Need a substitute for self-rising flour? This easy recipe lets you make your own homemade DIY version with just a few basic ingredients!
Self-rising flour is an ingredient that you’ve likely seen pop up now and then in baking recipes. So many times, though, you may find yourself without any in your pantry and need a substitute. I’m here to help with an easy DIY recipe!
What is Self-Rising Flour
First, let’s talk about self-rising flour and how it’s used in baking. It is simply flour that has had baking powder and salt added to it. As you likely already know, baking powder is a leavening agent, which is what causes baked goods to rise. And salt is a common ingredient in baking to add some flavor.
Most baking recipes are made with all-purpose flour with the leavening agent and salt added separately. Self-rising flour is not used nearly as commonly, but you’ll sometimes come across a recipe made that lists it as an ingredient. It’s a great shortcut ingredient that I often keep on-hand if for no other reason than making a batch of quick and easy Cream Biscuits.
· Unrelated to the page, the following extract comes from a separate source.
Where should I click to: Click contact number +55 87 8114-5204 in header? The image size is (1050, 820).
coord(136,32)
How to Make Self-Rising Flour
If you don’t use self-rising flour often enough to justify buying it, or you simply don’t want to keep another kind of flour in your pantry, it’s very easy to make a substitute. All you’ll need is some flour, baking powder, and salt!
With just a few minutes of measuring and mixing, you’ll be all set. The recipe below will serve you very well for an easy substitution.
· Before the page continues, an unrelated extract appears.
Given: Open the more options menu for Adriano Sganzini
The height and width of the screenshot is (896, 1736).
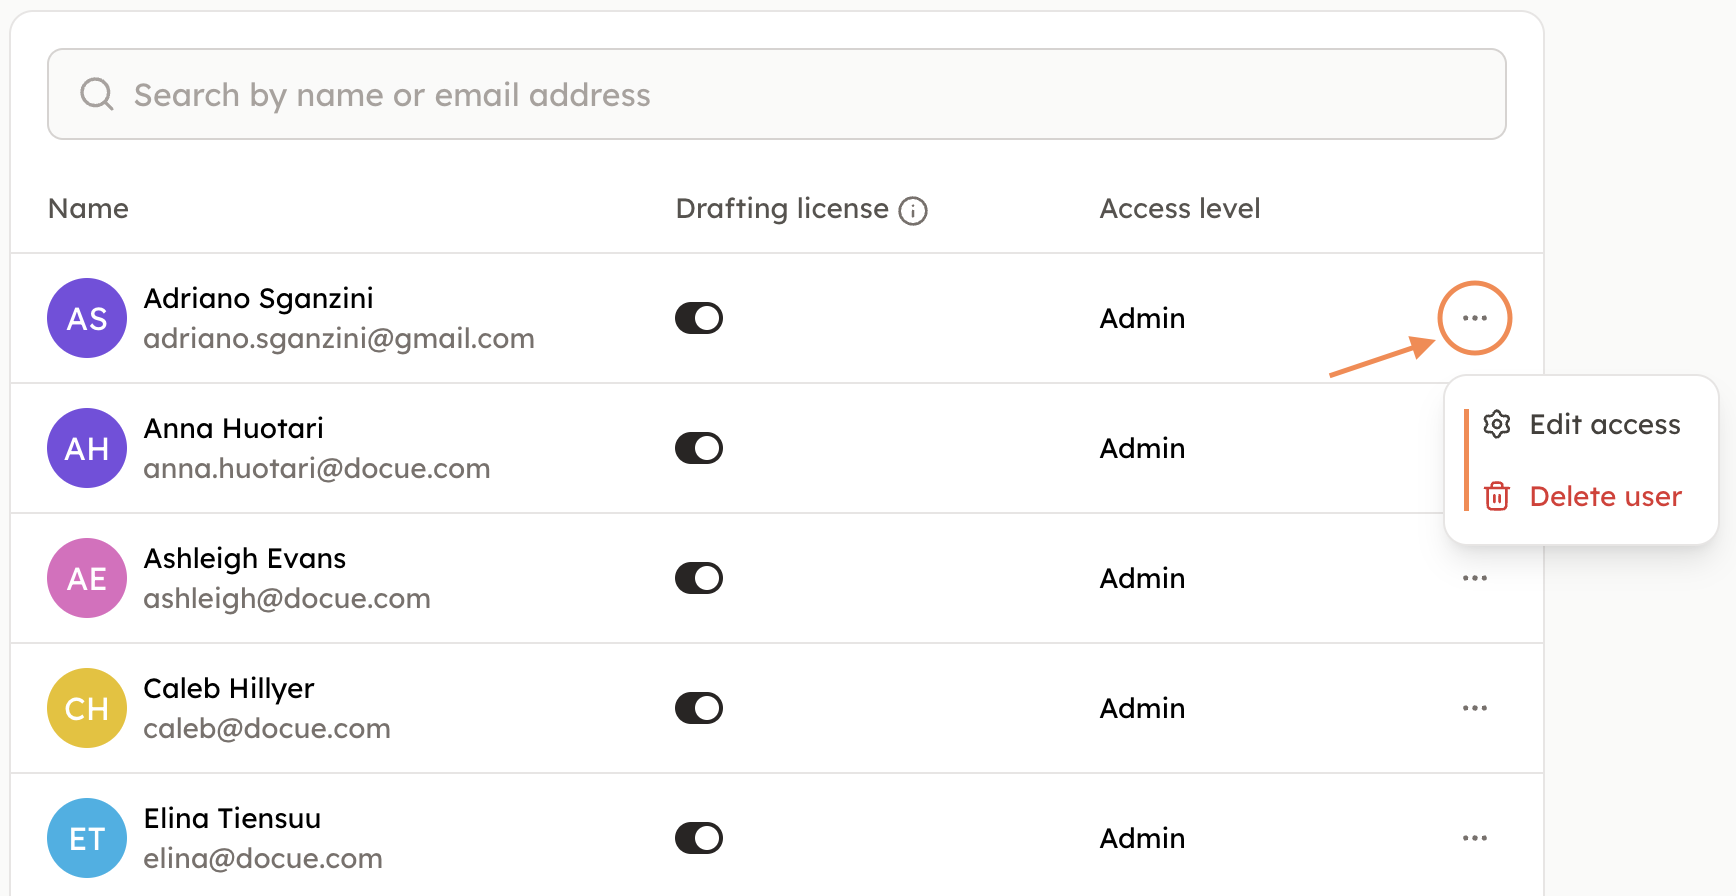Looking at the screenshot, I should pos(1474,318).

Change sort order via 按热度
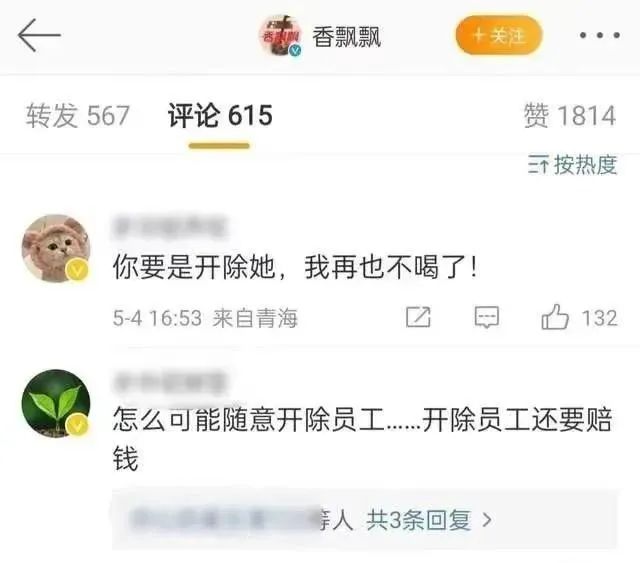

Choosing a Flour to Make Self-Rising Flour
While all-purpose flour is most commonly used, you can use different types of flour to make self-rising flour. You’re most likely to have all-purpose flour in your kitchen, and that works really well as a base for making this substitute.
Self-rising flour gained popularity in the South, where brands like White Lily became pantry staples for home bakers. If you’re trying to replicate that Southern style, keep in mind that those are most often made with a softer flour. You may want to experiment with using pastry flour or a blend of flours to get a closer substitute.
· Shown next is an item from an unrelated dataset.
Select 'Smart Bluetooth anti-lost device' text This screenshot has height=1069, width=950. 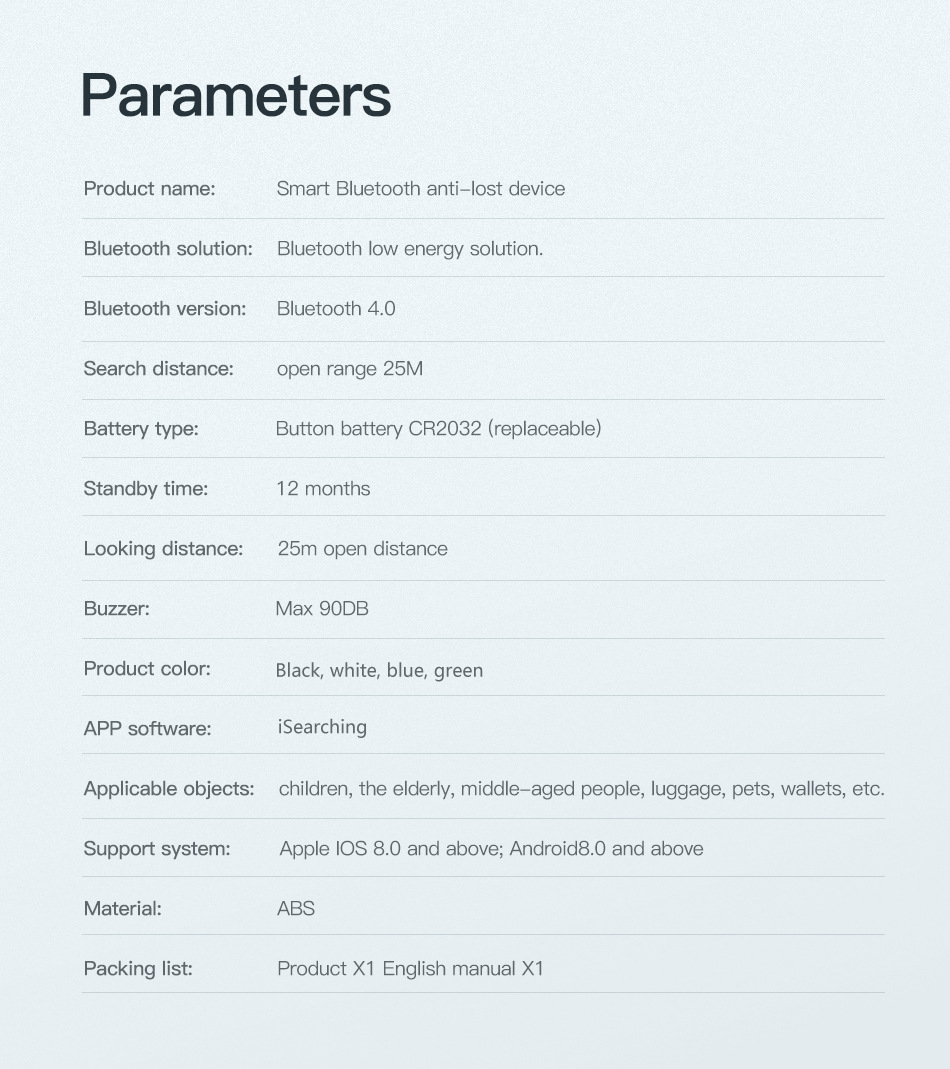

How to Store Self-Rising Flour
This recipe for making self-rising flour can easily be scaled to be used for a specific recipe or to make extra to keep for future use. To make a large batch, simply multiply the quantities and store the flour in an airtight container to use when needed.
Remember that baking powder will lose its leavening abilities over time. Be sure to check the expiration date of your baking powder before adding it to the flour. Once mixed, the self-rising flour will also lose its leavening ability just like the baking powder. If you’re making a large batch, be sure to note the date mixed and the expiration date of the baking powder on the storage container.